Why You Should Keep An Eye on Avalanche (AVAX) And Fantom (FTM) Ecosystems

The monumental rise of the Solana (SOL) blockchain coupled with the sky-high gas fees on Ethereum (ETH) has piqued the crypto industry’s attention toward Layer-1 smart contract platforms.

While, to date, several smart contract platforms have been touted as “Ethereum killers”, none of them have really managed to make the largest smart contract platform obsolete per se.

However, this does not mean that there is no room for alternative Layer-1 blockchain solutions as Ethereum continues to wait for wider adoption of Layer-2 scalability solutions such as Optimism and Arbitrum to take the load off of the main chain.

Against that backdrop, two promising alternative Layer-1 solutions have emerged recently that could very well threaten Ethereum’s firm grip over the ballooning smart contract economy, Avalanche (AVAX) and Fantom (FTM).

So, what are Avalanche and Fantom smart contract platforms and why should you keep an eye on their ecosystems? Let’s find out.

Avalanche Rising Through the Ranks

Avalanche (AVAX) is an open-source, scalable, low-cost, and eco-friendly smart contract platform that aims to become the de-facto platform for developers building decentralized applications (dApps), NFT platforms, and other smart contract-enabled applications.

Avalanche Network is developed by Ava Labs and launched its mainnet in September 2020, shortly after raising $42 million in a token sale that lasted for less than 5 hours.

At its core, Avalanche was designed to tackle some of the most pressing points of older Layer-1 blockchains such as slow transaction speed, high cost, centralization, and lack of scalability. Avalanche’s unique technological architecture enables it to effectively tackle all the aforementioned issues while at the same time making it eco-friendly and resistant to 51% attacks.

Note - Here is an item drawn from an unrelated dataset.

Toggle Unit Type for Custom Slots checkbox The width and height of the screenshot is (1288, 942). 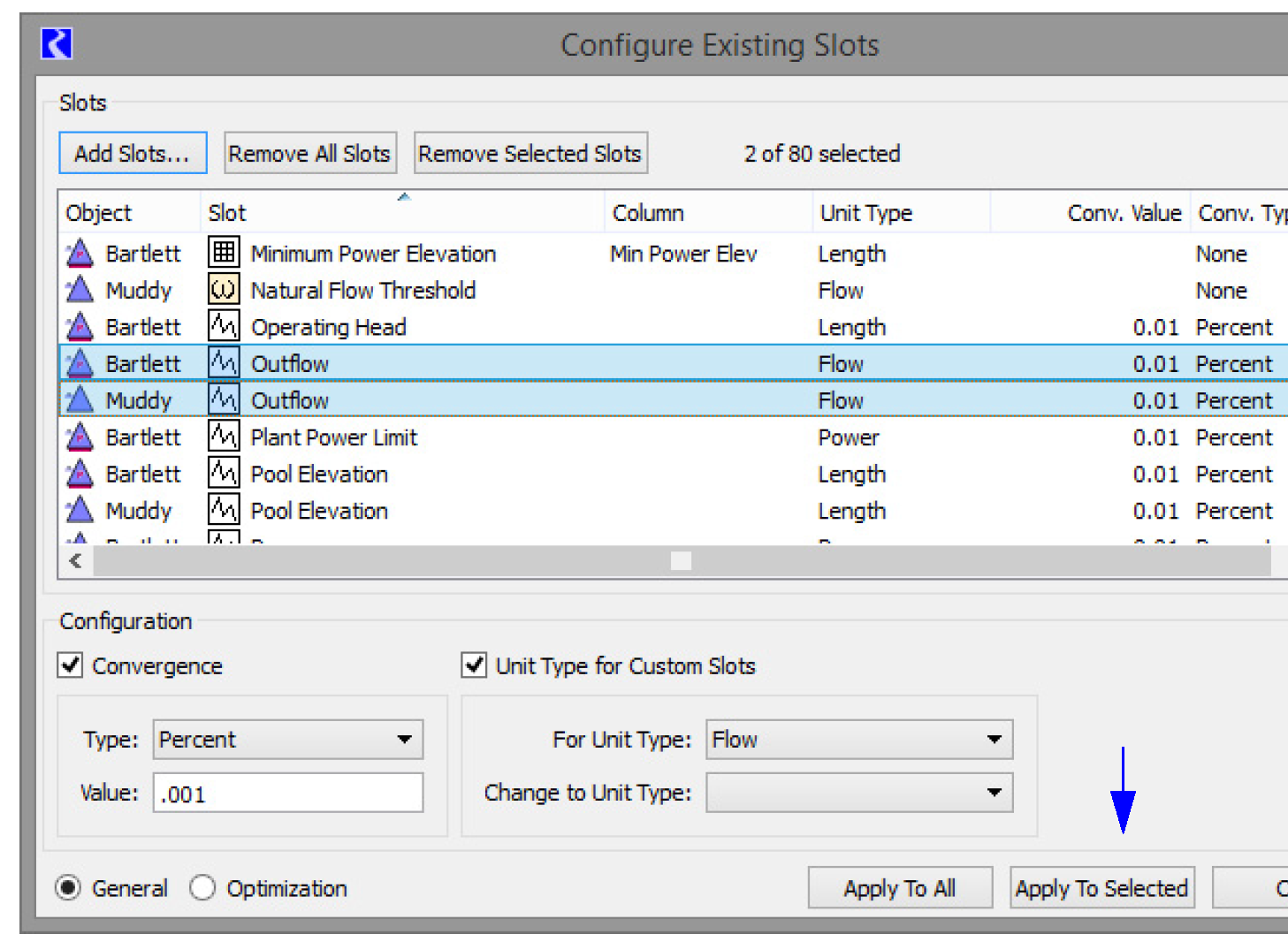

On August 18, Avalanche announced a high-octane DeFi incentive fund under the title “Avalanche Rush” worth a whopping $180 million with leading DeFi protocols Curve and Aave.

The first phase of “Avalanche Rush” witnessed Avalanche’s native coin, AVAX being used as a liquidity mining incentive for Aave and Curve users for a period of 3 months. Unsurprisingly, the price of the AVAX token has since skyrocketed as despite it being offered for liquidity mining, the incentive to move crypto assets from Ethereum to Avalanche and farming the yields was a little too much.

From the graph below, we can infer the kind of impulsive movement AVAX has witnessed since the launch of “Avalanche Rush.”

Avalanche Rush
(Source: CoinGecko)

The cascading effects of the liquidity mining program were even grander for Avalanche-based DeFi protocols such as Joe (JOE) and Pangolin (PNG) where both witnessed their prices jump in excess of 400% in a matter of weeks.

Fantom Blockchain Launches Incentive Program to Foster DeFi Growth

Following in the lines of Avalanche, layer-1 blockchain platform Fantom (FTM) announced its own DeFi incentive program worth a staggering 370 million in rewards. According to the current price of FTM at 1.6, the incentive program is worth $592 million.

The unique characteristic of Fantom’s incentive program is that it is not denominated in USD but rather in FTM. This means that as the FTM price continues to grow, the value of rewards in USD terms will also grow which essentially puts no upper ceiling to the magnitude of the program.

Further, Fantom’s incentive program differs from the vast majority of other similar incentive programs in that it leaves it up to the developers to use the FTM in whatever way they want.

Specifically, Fantom has decided to open the incentive program to both existing and upcoming projects on the Fantom blockchain.

Project teams that apply for FTM grants will be free to choose to use the funds in whatever way to foster the platform’s growth in the Fantom ecosystem. This could be in the form of using FTM to build the protocol or for incentivizing liquidity mining to attract more users to the protocol for enhanced network effects.

However, there are certain criteria that must be fulfilled for projects to be eligible to apply for FTM grants.

At present, a protocol team can apply for FTM rewards if its TVL can stay above a time-weighted-average of $5 million or $100 million for an extended period of time. Once the Fantom Foundation approves a project’s application for rewards, a two-month-long cliff will begin, after which the FTM rewards will commence vesting on a monthly basis.

Soon after the announcement of the rewards program, the price of FTM witnessed a steep upward surge, climbing from $0.5 on August 30 to $1.6 at the time of writing.

Similarly, the cascading effects of Fantom’s massive reward program were felt by Fantom-based DeFi projects such as SpookySwap which jumped from $10 on August 30 to $21 at the time of writing.